吉日カレンダー(一粒万倍日・天赦日)
一粒万倍日・天赦日・寅の日・巳の日・己巳の日・甲子の日と、三隣亡・不成就日を月カレンダーにまとめて表示します。吉日どうしが重なる日、凶日と重なって意味が打ち消される日も自動で抽出。日付を選べば、判定の根拠になった干支・節月・旧暦・六曜まで確認できます。計算はすべてブラウザ内で完結します。

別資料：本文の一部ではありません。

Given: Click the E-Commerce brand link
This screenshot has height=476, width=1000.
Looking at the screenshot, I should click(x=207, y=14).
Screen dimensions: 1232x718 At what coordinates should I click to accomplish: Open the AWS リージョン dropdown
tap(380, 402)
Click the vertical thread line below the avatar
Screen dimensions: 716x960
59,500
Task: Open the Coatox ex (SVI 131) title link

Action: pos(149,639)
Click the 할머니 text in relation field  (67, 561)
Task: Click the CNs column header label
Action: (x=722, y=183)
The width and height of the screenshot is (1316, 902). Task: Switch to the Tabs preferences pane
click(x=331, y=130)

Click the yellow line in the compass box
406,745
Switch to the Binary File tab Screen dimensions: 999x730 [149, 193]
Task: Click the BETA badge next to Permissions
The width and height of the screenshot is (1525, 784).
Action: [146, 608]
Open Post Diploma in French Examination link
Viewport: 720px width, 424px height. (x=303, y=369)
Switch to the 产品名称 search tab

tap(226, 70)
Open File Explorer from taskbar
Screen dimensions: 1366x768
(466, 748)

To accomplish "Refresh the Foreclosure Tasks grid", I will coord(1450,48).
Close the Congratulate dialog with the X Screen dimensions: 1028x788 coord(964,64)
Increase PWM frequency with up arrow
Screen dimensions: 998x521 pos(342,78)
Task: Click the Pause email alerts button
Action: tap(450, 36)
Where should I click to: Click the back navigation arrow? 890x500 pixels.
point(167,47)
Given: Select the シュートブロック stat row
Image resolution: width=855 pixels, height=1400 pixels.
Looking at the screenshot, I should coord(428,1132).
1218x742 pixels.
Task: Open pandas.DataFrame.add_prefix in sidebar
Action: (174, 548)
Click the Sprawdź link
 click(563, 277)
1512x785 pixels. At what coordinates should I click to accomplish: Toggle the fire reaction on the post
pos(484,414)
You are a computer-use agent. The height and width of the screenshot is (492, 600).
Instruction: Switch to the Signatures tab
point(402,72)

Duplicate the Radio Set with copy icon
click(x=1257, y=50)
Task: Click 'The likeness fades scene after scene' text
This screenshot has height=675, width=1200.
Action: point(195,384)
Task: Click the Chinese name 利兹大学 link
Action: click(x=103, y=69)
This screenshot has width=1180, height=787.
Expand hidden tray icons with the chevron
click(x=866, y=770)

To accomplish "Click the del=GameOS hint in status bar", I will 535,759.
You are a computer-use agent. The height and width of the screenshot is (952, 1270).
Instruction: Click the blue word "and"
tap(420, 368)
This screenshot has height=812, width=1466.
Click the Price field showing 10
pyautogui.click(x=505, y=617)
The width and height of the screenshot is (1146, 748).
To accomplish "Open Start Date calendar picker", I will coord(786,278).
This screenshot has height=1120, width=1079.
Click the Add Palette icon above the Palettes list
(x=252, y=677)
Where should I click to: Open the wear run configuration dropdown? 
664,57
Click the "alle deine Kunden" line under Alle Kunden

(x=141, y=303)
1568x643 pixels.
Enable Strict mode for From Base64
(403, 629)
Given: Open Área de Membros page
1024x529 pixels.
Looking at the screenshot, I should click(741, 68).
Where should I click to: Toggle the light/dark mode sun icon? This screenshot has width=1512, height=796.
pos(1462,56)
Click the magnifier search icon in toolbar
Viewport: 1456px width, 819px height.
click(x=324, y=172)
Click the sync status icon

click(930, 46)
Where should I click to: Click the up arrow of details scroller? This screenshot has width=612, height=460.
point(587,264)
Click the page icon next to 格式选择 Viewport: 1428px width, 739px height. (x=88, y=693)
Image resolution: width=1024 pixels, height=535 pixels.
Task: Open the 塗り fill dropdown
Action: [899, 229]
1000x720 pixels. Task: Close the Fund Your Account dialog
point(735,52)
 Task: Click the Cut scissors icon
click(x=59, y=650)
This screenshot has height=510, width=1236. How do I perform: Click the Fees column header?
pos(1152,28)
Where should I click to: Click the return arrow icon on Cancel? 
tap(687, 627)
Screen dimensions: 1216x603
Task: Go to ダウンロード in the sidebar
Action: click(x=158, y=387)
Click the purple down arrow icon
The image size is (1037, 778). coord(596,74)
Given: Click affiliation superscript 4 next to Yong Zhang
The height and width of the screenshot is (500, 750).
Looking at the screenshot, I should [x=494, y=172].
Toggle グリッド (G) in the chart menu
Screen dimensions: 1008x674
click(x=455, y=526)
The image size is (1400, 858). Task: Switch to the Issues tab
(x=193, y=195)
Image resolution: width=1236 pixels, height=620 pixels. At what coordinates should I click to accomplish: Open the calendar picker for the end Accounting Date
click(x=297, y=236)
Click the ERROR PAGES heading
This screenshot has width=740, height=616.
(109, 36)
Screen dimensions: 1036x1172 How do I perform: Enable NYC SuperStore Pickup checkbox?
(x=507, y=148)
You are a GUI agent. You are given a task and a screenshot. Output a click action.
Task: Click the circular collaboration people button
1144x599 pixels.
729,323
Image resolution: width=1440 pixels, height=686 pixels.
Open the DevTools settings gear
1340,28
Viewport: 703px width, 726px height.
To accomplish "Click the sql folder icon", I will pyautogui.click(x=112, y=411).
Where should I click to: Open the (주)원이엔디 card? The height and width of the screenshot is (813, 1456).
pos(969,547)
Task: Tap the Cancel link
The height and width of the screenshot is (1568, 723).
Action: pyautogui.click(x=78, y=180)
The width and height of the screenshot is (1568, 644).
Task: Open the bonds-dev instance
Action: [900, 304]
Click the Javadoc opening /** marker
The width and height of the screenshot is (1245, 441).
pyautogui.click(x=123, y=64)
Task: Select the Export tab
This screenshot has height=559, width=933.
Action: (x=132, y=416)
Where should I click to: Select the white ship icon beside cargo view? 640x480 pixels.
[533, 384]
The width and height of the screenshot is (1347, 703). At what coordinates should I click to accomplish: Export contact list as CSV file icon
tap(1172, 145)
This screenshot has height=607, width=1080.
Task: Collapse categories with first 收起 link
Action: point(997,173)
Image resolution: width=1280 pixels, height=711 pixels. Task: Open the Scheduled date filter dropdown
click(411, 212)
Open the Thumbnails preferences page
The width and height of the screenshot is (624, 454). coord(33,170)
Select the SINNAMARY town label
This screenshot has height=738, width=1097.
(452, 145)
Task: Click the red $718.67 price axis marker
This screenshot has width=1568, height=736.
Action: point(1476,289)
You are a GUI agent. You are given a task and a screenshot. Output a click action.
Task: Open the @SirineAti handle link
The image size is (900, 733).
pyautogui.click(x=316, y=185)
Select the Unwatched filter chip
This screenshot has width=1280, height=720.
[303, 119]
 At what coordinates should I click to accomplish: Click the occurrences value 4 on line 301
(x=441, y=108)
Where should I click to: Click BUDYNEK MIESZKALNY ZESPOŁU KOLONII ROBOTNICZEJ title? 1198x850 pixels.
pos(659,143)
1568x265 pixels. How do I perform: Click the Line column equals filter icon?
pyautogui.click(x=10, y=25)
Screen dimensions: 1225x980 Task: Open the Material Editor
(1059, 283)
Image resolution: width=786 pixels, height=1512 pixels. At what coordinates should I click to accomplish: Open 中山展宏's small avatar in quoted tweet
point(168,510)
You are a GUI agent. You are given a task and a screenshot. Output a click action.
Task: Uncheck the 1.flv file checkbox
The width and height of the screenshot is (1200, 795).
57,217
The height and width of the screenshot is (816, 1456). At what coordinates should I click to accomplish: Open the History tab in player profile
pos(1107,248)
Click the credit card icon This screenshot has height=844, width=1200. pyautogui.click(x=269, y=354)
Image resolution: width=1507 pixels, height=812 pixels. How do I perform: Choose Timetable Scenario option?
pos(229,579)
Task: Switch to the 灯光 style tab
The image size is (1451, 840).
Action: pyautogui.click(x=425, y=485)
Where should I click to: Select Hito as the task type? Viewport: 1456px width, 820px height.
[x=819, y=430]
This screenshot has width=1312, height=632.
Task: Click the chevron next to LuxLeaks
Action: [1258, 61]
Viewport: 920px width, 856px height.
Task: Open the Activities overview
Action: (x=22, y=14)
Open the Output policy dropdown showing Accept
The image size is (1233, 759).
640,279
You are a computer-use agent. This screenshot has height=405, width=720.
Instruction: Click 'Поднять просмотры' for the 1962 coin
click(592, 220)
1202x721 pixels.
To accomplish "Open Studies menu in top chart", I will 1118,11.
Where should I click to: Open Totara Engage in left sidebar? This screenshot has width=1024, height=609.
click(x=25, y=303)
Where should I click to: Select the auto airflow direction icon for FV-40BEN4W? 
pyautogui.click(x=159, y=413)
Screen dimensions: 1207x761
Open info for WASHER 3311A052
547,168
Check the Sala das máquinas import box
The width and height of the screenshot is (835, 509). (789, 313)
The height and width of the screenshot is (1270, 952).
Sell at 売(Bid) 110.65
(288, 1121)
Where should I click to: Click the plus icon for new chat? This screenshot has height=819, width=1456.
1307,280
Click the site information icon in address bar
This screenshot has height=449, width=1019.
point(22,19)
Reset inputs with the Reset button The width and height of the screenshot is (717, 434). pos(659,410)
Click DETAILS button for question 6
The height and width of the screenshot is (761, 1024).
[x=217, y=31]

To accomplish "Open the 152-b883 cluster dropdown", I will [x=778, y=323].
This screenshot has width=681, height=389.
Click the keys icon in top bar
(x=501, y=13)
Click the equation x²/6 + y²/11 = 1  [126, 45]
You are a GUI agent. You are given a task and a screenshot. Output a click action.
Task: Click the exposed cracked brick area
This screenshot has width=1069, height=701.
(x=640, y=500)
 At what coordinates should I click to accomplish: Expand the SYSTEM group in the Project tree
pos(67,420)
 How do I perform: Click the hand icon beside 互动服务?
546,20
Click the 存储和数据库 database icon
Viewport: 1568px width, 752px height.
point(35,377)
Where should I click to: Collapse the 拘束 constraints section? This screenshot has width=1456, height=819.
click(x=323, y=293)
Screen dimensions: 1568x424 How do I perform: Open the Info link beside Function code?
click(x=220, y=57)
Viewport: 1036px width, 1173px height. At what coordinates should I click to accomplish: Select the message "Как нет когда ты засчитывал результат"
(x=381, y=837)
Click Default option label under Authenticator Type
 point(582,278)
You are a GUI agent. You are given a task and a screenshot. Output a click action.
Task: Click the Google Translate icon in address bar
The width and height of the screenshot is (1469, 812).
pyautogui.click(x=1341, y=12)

| 日 | 月 | 火 | 水 | 木 | 金 | 土 |
|---|
- 天赦天赦日
- 一粒一粒万倍日
- 己巳己巳の日
- 巳巳の日
- 寅寅の日
- 甲子甲子の日
- 三隣亡三隣亡
- 不成就不成就日
日付をクリック(キーボードは矢印キーで移動して Enter)すると、その日の暦注と根拠(干支・節月・旧暦・六曜)が下に出ます。上段の緑の札が吉日、下段の赤い札が避ける日とされる暦注です。両方が同じ日に立つこともあり、その場合は打ち消し合うと解釈するのが一般的です。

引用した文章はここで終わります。